### THE DATA
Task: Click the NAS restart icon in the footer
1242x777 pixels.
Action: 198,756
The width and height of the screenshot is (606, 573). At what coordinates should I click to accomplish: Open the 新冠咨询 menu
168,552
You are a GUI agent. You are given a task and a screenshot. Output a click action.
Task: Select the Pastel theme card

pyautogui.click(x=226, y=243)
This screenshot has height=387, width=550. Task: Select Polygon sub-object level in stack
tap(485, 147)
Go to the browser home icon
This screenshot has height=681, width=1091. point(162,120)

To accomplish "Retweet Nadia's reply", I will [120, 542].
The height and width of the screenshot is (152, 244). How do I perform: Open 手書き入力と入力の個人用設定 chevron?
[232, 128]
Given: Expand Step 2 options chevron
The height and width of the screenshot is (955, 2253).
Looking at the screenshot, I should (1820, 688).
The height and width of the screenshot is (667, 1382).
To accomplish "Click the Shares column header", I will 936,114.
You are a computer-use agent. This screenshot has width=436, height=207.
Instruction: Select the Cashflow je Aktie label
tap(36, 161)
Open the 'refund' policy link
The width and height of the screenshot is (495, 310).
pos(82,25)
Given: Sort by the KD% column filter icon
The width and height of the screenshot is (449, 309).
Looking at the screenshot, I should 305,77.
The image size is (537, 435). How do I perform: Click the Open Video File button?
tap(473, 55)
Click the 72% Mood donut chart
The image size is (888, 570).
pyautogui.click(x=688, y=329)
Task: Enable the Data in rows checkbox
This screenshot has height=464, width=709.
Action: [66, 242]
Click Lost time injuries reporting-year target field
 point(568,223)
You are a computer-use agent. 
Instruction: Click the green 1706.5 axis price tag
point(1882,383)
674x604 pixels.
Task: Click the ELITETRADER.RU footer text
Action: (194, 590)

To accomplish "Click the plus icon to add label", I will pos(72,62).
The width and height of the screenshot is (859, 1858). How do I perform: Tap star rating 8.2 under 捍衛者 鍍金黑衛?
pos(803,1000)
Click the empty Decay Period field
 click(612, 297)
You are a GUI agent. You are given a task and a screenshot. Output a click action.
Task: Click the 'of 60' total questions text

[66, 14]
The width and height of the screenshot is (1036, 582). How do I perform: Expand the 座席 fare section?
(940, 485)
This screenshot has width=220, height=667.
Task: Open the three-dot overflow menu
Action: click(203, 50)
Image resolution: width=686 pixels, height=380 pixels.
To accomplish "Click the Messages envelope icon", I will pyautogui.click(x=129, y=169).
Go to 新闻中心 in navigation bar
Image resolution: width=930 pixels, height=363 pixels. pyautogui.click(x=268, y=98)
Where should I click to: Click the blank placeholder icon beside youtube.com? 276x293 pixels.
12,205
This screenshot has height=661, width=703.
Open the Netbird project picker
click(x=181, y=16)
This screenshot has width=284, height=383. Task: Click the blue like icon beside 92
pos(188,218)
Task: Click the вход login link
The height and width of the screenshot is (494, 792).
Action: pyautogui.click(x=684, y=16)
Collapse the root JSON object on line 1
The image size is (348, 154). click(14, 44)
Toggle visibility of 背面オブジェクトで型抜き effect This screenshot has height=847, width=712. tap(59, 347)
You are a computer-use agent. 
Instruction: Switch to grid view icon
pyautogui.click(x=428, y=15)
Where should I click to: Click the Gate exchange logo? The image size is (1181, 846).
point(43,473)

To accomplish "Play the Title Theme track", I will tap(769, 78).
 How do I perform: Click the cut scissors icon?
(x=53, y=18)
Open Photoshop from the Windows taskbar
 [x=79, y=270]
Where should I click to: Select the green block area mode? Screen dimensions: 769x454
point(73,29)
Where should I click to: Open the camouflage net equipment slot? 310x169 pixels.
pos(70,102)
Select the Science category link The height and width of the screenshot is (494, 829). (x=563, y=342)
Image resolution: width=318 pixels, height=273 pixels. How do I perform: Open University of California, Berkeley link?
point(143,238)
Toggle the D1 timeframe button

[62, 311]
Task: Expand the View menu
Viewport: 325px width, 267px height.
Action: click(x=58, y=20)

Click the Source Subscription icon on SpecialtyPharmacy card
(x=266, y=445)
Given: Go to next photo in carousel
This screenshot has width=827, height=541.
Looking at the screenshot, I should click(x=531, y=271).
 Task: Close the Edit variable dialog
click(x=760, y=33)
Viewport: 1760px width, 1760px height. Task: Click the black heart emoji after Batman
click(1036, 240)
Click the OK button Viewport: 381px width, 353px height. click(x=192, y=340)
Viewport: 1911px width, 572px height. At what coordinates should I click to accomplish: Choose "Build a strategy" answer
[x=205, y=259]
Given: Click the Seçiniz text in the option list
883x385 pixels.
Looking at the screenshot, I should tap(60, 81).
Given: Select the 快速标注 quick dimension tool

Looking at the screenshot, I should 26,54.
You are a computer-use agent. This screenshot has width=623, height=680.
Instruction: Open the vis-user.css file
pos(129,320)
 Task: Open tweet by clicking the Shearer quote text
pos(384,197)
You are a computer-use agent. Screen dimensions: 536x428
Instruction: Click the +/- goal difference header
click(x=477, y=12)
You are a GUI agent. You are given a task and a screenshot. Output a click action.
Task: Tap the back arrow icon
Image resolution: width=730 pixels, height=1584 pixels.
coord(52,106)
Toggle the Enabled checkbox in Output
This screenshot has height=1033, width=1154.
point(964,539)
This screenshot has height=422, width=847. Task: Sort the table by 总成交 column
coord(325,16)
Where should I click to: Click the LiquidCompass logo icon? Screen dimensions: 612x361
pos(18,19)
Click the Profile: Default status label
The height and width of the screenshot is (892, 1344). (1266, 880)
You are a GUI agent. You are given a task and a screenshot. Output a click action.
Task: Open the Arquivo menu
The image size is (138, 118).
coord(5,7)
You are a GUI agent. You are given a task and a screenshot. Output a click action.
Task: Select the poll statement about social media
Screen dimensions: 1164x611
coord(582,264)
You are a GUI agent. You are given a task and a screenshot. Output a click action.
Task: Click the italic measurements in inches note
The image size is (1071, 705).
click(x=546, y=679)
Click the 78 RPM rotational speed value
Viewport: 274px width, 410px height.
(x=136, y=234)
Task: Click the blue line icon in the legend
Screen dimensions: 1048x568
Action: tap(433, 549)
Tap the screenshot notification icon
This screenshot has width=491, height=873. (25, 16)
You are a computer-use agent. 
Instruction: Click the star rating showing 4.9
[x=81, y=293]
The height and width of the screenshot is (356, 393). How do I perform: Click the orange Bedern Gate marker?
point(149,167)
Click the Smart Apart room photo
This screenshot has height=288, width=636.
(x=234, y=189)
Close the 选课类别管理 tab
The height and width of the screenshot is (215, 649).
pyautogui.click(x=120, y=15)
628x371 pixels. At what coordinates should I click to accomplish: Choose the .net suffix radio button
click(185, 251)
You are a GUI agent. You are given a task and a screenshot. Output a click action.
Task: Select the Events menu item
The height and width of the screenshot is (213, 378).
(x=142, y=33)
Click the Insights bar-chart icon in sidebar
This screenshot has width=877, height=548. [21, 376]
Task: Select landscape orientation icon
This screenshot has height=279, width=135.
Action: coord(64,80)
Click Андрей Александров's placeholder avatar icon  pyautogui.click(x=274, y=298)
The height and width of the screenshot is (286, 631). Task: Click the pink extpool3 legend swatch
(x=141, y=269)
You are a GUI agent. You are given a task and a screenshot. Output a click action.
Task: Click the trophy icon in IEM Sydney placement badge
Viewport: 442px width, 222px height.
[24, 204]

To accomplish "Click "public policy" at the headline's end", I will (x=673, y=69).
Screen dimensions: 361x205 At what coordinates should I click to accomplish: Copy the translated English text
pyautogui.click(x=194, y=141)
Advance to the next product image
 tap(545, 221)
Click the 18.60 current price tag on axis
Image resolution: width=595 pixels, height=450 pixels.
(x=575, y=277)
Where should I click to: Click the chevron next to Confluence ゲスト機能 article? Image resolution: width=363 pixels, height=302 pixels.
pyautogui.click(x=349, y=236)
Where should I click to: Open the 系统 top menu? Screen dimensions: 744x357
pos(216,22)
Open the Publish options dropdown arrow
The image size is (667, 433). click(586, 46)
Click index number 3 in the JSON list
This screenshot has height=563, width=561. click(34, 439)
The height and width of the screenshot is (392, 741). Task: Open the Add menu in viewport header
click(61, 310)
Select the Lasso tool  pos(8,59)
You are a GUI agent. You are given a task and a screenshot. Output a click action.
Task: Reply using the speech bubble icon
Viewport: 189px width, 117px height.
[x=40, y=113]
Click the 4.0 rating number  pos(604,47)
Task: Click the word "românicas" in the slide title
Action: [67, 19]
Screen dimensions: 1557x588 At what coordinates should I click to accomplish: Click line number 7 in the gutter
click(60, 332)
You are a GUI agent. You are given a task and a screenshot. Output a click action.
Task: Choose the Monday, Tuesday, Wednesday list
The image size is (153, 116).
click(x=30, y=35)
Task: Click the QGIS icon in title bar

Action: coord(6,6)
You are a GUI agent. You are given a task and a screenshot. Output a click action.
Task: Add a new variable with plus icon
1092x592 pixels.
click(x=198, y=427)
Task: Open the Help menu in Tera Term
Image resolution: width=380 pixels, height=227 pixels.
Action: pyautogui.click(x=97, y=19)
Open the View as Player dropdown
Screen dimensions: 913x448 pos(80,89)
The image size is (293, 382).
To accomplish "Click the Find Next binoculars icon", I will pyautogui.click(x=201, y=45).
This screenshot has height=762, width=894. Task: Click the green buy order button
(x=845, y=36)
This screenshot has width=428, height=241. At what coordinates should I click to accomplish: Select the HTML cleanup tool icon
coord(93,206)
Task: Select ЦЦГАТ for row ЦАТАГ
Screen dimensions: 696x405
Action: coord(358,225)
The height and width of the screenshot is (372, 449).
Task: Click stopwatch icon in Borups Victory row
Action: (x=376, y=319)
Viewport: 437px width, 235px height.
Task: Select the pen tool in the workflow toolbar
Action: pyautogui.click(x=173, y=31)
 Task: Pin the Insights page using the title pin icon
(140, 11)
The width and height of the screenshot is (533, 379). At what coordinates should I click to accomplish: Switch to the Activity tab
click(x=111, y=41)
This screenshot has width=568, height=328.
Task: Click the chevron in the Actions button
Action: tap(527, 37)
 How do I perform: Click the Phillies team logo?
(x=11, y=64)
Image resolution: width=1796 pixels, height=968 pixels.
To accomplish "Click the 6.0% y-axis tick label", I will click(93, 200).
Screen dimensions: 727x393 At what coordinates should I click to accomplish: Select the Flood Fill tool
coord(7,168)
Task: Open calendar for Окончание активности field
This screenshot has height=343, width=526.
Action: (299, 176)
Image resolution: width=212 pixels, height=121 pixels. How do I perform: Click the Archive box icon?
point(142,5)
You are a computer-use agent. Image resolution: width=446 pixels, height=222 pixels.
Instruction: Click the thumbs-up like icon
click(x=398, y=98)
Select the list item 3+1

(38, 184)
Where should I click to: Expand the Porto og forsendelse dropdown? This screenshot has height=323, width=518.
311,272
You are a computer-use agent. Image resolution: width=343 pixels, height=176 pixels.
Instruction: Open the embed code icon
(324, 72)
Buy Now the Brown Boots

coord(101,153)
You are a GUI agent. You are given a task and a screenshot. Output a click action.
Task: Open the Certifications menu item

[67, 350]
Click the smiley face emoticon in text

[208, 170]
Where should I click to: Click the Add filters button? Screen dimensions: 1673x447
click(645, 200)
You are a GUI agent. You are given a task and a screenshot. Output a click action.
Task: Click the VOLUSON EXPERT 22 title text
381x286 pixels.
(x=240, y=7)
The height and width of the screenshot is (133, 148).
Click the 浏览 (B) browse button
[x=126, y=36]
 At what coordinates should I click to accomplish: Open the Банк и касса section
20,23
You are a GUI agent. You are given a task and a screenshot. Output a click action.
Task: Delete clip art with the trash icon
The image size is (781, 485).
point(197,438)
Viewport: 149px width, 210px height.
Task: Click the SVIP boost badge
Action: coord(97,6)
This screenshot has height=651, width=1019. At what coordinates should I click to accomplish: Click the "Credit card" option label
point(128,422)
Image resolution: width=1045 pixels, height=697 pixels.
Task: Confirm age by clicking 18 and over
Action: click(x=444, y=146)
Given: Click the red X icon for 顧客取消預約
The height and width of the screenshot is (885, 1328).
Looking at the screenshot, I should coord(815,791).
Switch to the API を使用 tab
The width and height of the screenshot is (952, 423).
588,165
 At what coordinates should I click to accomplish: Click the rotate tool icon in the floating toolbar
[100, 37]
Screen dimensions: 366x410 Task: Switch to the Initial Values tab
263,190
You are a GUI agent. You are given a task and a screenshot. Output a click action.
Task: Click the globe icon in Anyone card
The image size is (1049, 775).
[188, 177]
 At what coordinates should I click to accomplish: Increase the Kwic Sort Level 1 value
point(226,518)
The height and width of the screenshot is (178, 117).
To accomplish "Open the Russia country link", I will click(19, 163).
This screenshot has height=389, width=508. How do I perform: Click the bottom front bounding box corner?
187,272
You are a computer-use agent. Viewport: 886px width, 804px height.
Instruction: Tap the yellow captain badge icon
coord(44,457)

### EXERCISE GOAL
Filter the entries down to the lines with the word "computer" in them.

### TASK OUTPUT
You are a computer-use agent. This screenshot has width=436, height=207.
You are a computer-use agent. 
You are a computer-use agent. 
You are a computer-use agent. This screenshot has width=623, height=680.
You are a computer-use agent. Screen dimensions: 536x428
You are a computer-use agent. 
You are a computer-use agent. Image resolution: width=446 pixels, height=222 pixels.
You are a computer-use agent. Image resolution: width=343 pixels, height=176 pixels.
You are a computer-use agent. Viewport: 886px width, 804px height.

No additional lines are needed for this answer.